Using the DPAPI in ASP.NET

Although the resources mentioned above provide the base knowledge for using the DPAPI, the code examples are written in C# and are not integrated with the ASP.NET configuration system. To implement the DPAPI in your ASP.NET Web application, you can use the following simple steps.

Step one
Download and compile the DataProtector class shown in Listing A in a class library application. This class is the Visual Basic .NET version of the C# code published on MSDN, with several enhancements. First, the DataProtector class is included in the Microsoft.Win32.DPAPI namespace to make it simple to find. Second, I’ve added the overloaded EncryptString and DecryptString methods that work on plain text and base64-encoded strings rather than only on byte arrays. These methods are ideal for reading and writing data to the Web.config file.

Step two
Write a small console application that uses the DataProtector class to encrypt the connection string using code like this:
Dim e As String = DataProtector.EncryptString("Application Name=intranet; Password=atomicdoesitbetter;User ID=atomic;Initial Catalog=AtomicDotNet;Data Source=127.0.0.1;", "intranet")

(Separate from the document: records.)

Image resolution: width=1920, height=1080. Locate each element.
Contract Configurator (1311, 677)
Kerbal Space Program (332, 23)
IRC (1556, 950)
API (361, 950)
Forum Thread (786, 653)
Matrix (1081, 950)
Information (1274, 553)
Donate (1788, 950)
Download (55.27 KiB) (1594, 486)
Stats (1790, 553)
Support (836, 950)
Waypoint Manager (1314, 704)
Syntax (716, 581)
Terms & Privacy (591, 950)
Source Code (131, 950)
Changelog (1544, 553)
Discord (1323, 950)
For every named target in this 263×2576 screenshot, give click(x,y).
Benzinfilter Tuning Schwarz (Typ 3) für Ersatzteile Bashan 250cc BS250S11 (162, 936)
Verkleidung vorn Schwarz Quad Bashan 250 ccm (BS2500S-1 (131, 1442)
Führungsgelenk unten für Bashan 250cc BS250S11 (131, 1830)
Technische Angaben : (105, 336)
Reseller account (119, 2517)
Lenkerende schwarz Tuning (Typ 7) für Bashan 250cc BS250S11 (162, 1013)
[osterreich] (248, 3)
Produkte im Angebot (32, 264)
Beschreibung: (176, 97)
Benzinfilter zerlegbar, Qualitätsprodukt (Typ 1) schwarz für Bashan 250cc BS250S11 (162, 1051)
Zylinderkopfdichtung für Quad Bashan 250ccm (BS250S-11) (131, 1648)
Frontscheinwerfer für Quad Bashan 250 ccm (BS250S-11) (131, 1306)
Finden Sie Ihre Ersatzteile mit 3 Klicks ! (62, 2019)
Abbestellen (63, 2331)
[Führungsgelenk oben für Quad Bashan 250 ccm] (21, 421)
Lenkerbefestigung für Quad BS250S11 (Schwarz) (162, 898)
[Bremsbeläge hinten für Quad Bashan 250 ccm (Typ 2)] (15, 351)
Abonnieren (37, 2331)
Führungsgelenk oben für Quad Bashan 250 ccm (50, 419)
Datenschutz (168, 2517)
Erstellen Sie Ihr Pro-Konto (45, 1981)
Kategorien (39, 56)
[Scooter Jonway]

Then, copy the resulting base64-encoded string to the Web.config file and place it in an application-specific configuration section, as shown in Listing B. Note that you’ll need to run the console application on the IIS server to generate the encrypted base64-encoded string. This is because the EncryptString function instructs the DPAPI to use the machine-wide key, so the encryption and decryption will be valid only on the same machine. This is particularly important if you’re running in a Web farm scenario. You’ll notice that the EncryptString function in the snippet above also passes in the secondary entropy value—in this case, the name of the application.

Step three
Create a configuration section handler class like that shown in Listing C. This class reads the atomicSettings section of the Web.config file automatically. The class can be registered in the configuration section of the Web.config file like so:
<configSections>
 <section name="atomicSettings" type="Atomic.Web.Utils, intranetApp"  />
</configSections>

Now, whenever the application is restarted or the Web.config file is changed, the ASP.NET application will invoke the Create method of the Utils class. This method will read the encrypted string from the Web.config file and decrypt it by calling the DataProtector’s DecryptString method. This value will then be exposed to the application via the shared (static) ConnectString property. This way, all the code in the application needs to do to access the connection string is this:
Dim c As String = Atomic.Web.Utils.ConnectString

As a result, the connection string is safely encrypted in Web.config, and yet code in the application is abstracted from the details involved in decrypting this value.

Effectively protect sensitive data
By coupling the ASP.NET configuration system with the DPAPI, ASP.NET developers can effectively and efficiently protect sensitive data such as connection strings stored in the Web.config file.